__Supplied data__.
■ ■ ■ ■
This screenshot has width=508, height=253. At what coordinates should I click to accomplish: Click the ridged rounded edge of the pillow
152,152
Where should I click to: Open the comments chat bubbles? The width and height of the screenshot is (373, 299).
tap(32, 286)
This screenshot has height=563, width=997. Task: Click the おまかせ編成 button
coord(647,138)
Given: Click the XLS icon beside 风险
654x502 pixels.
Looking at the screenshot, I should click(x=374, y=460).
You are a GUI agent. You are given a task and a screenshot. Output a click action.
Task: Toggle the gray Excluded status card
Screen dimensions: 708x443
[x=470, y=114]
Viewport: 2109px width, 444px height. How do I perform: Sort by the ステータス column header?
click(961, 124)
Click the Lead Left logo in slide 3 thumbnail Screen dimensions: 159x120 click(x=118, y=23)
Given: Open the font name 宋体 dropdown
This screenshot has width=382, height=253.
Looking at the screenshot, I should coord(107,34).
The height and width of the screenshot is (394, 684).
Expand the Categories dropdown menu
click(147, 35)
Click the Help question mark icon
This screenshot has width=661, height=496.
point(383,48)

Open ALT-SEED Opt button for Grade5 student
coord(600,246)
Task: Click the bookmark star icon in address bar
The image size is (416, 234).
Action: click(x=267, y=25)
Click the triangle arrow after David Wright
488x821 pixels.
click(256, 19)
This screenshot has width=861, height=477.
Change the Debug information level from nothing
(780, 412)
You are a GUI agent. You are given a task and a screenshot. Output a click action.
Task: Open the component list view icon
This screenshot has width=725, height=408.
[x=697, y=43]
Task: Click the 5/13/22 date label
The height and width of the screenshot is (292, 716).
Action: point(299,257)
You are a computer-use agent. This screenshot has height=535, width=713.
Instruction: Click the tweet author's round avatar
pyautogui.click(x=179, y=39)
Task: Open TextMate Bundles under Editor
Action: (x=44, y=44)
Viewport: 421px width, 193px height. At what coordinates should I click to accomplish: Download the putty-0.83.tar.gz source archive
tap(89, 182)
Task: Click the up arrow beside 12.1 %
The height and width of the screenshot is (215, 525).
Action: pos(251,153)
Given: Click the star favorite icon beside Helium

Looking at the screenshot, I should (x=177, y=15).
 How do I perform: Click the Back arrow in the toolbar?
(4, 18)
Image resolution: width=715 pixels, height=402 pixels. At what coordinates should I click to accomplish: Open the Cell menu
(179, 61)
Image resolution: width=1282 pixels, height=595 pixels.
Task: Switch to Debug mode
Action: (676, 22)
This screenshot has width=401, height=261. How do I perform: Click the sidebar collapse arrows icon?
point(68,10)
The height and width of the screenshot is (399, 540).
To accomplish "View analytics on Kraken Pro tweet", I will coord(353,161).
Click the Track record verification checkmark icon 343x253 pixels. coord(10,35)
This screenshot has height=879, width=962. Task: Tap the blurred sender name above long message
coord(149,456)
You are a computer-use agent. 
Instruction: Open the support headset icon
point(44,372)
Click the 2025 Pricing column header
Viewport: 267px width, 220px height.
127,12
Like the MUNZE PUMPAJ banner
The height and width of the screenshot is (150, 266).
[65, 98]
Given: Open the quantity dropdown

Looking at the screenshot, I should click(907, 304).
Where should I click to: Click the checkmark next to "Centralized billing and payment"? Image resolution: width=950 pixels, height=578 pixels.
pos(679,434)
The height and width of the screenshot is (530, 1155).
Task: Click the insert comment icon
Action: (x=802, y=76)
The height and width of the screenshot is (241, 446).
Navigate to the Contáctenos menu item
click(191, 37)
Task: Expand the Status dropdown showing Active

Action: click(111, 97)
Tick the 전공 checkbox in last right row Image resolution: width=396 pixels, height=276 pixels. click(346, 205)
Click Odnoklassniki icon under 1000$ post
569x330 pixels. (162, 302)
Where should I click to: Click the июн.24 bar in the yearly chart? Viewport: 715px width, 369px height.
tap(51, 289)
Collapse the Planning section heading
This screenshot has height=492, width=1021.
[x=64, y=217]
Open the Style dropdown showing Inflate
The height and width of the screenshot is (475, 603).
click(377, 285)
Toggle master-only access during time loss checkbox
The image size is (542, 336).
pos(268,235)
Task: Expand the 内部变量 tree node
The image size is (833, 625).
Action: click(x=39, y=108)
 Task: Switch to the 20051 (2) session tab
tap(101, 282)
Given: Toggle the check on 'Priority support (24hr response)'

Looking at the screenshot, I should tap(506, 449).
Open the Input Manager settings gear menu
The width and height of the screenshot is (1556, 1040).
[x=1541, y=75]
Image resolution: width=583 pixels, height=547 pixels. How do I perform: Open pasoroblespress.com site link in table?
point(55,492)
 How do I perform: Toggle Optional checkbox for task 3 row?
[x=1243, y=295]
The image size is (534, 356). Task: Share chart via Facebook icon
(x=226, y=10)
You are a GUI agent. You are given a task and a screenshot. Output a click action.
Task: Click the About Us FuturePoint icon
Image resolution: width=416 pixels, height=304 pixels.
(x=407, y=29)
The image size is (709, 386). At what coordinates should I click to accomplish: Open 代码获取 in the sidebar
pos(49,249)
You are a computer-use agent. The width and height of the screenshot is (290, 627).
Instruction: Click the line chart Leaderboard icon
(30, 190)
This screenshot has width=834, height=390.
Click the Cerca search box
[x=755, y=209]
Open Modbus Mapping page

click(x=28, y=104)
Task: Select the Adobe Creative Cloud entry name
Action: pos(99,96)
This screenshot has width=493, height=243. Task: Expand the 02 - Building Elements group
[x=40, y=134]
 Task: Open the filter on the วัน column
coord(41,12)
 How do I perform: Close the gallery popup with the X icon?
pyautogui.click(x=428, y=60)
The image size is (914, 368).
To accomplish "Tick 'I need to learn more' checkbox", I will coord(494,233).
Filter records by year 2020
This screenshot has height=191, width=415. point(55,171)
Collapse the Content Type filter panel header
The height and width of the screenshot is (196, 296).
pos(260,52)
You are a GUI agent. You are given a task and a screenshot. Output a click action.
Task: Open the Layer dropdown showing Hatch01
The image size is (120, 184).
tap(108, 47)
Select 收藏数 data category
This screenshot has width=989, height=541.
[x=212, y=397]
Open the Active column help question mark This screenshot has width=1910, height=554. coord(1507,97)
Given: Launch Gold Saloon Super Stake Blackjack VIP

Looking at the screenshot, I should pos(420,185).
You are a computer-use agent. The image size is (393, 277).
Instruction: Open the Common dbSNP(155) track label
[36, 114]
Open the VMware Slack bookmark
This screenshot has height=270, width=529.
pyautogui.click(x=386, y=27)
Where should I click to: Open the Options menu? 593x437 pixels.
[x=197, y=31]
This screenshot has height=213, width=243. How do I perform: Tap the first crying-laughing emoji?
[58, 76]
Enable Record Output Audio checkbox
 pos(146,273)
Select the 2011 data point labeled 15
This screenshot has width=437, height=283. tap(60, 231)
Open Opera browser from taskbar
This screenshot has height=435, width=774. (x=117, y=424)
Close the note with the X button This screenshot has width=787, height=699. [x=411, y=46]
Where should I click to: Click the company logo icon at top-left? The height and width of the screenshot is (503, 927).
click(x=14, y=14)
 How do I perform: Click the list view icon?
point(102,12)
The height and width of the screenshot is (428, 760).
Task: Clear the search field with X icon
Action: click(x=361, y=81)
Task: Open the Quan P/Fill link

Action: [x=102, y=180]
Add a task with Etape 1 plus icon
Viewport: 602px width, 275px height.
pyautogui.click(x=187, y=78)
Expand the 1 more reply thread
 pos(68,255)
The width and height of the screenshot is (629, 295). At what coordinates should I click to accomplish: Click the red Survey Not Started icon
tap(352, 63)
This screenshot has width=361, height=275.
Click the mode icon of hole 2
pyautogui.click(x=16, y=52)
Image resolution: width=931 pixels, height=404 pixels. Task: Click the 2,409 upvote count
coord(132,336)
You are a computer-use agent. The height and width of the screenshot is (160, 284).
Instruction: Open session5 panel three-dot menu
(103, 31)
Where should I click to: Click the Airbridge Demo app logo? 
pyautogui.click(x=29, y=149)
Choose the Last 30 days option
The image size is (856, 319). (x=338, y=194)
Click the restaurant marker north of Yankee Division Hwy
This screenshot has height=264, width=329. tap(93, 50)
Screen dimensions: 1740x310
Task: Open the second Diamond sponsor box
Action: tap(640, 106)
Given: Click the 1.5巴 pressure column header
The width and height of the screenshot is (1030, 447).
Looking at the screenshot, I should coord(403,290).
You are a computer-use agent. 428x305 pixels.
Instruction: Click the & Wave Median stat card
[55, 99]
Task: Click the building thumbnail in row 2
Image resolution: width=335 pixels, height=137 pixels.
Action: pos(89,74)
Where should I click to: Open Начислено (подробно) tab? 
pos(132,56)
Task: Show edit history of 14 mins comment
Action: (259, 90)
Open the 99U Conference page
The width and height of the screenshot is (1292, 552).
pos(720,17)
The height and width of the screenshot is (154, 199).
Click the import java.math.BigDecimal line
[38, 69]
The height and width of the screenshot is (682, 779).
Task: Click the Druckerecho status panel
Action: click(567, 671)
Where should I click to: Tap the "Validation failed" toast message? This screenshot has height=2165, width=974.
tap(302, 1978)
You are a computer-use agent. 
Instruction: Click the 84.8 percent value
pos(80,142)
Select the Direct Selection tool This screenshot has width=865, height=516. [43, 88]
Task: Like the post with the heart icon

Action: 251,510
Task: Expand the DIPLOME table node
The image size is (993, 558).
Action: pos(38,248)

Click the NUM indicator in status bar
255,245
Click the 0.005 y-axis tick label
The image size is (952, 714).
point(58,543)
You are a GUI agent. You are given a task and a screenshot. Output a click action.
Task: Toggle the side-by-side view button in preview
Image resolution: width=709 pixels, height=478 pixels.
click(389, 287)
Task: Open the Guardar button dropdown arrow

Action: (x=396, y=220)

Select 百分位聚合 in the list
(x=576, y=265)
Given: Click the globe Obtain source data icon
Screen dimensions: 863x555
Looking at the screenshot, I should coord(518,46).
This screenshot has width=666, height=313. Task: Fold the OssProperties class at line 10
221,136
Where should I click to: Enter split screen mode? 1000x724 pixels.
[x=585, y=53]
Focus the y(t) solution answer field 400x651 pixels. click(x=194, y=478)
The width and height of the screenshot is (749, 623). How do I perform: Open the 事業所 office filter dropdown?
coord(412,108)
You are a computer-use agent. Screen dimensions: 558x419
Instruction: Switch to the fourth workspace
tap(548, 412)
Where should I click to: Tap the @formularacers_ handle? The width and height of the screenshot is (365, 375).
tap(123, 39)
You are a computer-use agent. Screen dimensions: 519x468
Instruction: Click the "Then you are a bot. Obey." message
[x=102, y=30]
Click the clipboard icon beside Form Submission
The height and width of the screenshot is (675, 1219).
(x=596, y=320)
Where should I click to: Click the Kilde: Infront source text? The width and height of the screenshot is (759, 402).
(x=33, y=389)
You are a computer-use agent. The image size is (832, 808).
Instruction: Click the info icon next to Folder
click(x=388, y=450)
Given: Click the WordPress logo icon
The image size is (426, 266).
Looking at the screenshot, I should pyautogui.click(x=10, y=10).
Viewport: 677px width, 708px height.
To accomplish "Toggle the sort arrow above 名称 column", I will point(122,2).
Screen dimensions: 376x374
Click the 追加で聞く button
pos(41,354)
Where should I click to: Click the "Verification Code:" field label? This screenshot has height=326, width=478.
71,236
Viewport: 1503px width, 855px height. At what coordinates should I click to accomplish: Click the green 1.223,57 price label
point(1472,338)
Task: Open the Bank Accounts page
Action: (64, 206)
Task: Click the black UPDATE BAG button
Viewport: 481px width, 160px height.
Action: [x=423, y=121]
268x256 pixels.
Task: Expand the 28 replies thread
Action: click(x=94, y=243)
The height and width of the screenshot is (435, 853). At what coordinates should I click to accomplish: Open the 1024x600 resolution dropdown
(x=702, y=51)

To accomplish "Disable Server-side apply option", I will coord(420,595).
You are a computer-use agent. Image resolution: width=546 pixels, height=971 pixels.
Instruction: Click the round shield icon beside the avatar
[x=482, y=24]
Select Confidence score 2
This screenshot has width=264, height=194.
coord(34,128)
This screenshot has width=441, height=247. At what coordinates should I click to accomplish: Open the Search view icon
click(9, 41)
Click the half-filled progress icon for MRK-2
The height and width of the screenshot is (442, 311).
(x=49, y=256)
■ ■ ■ ■
__Task statement__. Say how many lines in the records include the string "node", giving the figure by itself.

__Answer below__. 2